Paradoja del punto de fuga que quisiera apresar la irrupción de su movimiento, vaivén que repite el gesto de escribir: no hay arte más herida que el de la palabra ejecutándose en ritmo. He aquí la zozobra: si pronuncio árbol no digo ceniza, y la tarde, sin el amarre de la sílaba, se deslía en el incienso que es el vaho de un infinito constantemente descreído. Desmemoria de la desierta tierra, del rezo fallido, de la sombra de una caída sin mancha ni culpa. Si se encontrara ese sonido inicial capaz de aliviar el vestigio y la ruina, ese ulular que brota de la selva enseñoreándose en su inmensidad y extendiéndose por derredor del horizonte, qué insignificante sería el temblor de quien construye su historia a salto de vacío, entre lo que vive y el deseo incumplido, entre la llaga y la cicatriz, entre la esperanza y el pasmo.

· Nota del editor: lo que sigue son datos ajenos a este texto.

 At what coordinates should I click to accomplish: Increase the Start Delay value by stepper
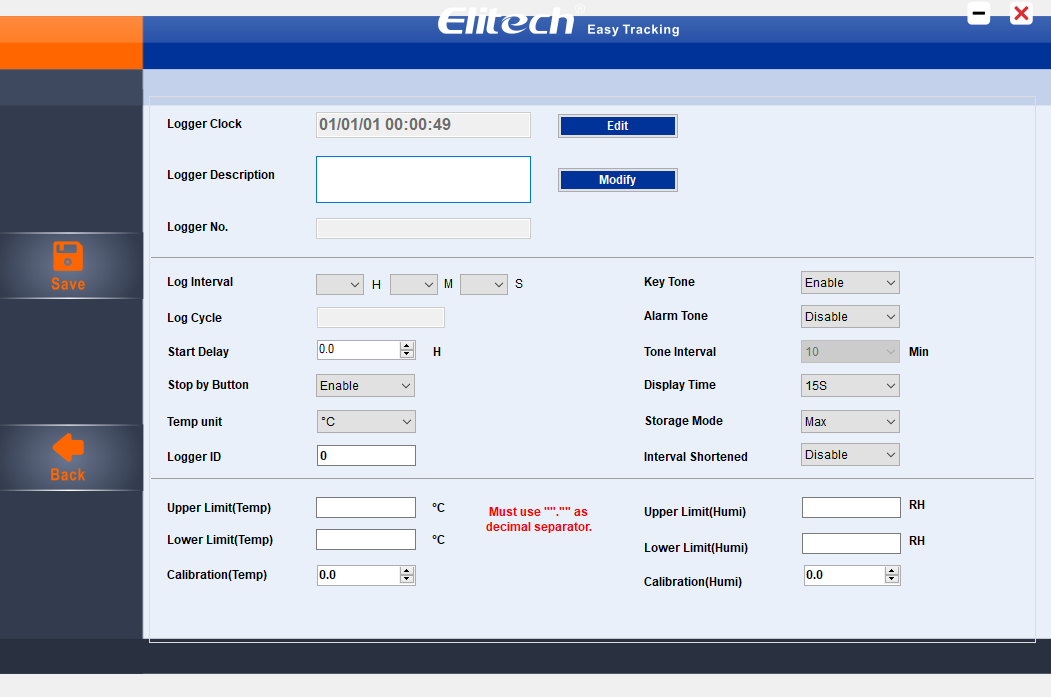[407, 346]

¿Para qué entonces el resquemor incierto de una retirada sin oriente? Vale más la miríada de aquello que surca la pérdida para encontrar un horizonte diverso al de la tristeza. Palabra que esquiva la amargura a fin de cerrar el umbral hacia lo oscuro porque todo pronunciar es proclive a la invocación, ¿quién por descuido quisiera ser habitado por un fuego que lo lleve a olvidar hasta el olvido mismo?

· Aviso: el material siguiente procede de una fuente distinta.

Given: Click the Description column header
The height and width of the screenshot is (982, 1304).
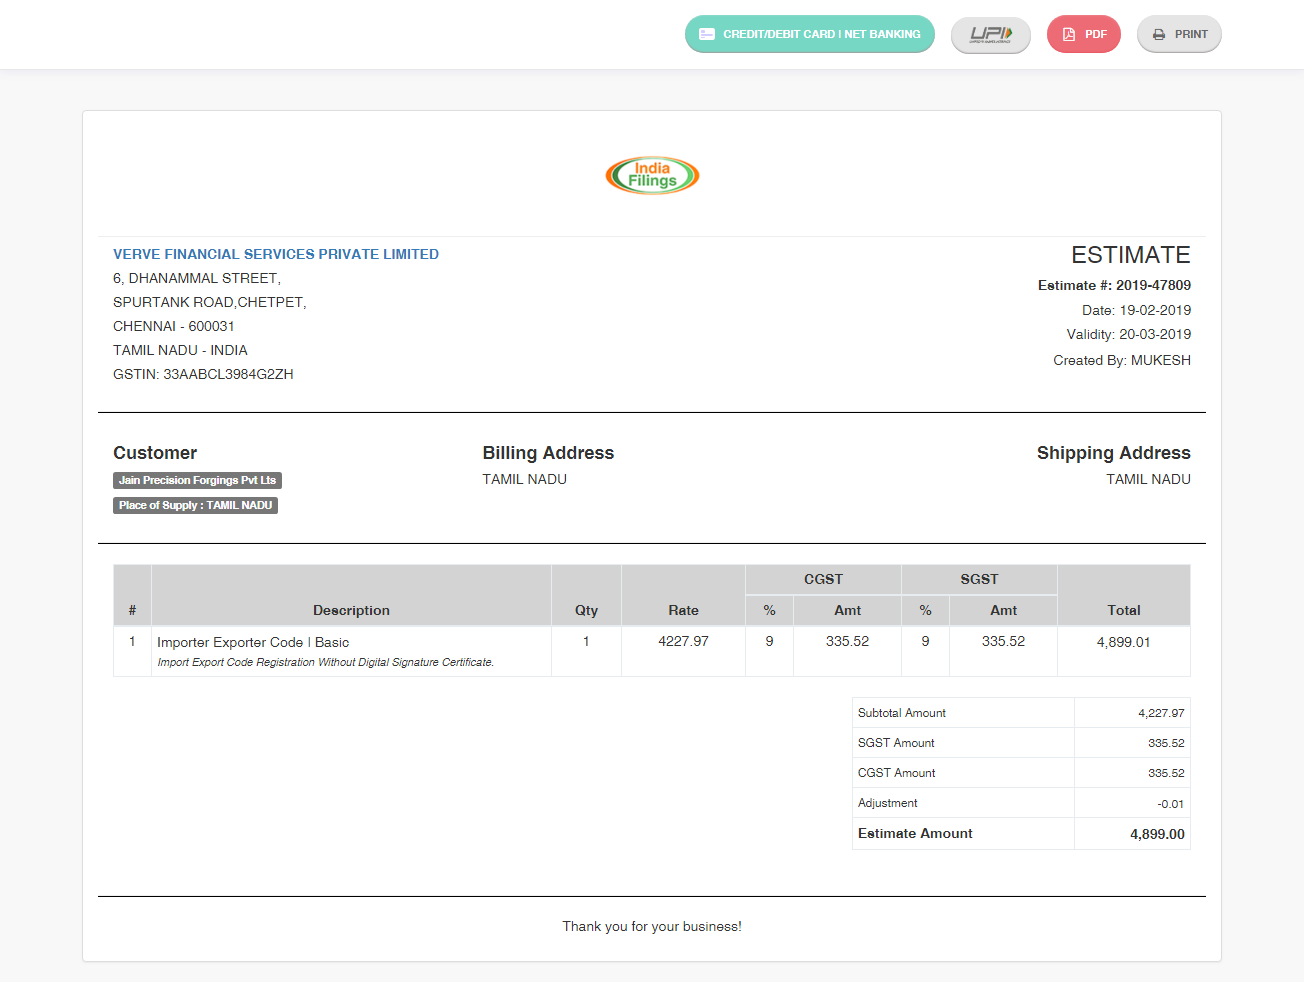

¿Qué pensamiento se puede articular? Desbordada la filigrana del compás, la emoción acusa y señala. Tal vez después de algunos días, con suerte, el balbuceo y un cuerpo lacerado y avergonzado por una lastimadura que rebasa el entendimiento. Los ojos miran sedientos cualquier blanco donde reparar, el blanco que salva adentrándose e inaugurando su propio desierto, espejismo de una inocencia que se requiere recuperar de tanto saber su no existir. Blanco. Resplandor. Ceguera. Decían los antiguos que ese instante de desconocimiento anunciaba el brillo del ser, oscuridad como tránsito donde la caricia es la urdimbre hacia un claro donde apaciguarse de tanto relumbre y hallarse en el fondo de la cueva ante las sombras que son fuego: contorno de gacela que guía en su marcha hacia afuera. Asombro y regocijo. Fundación del hálito. El relámpago de la alegría es un don preciado.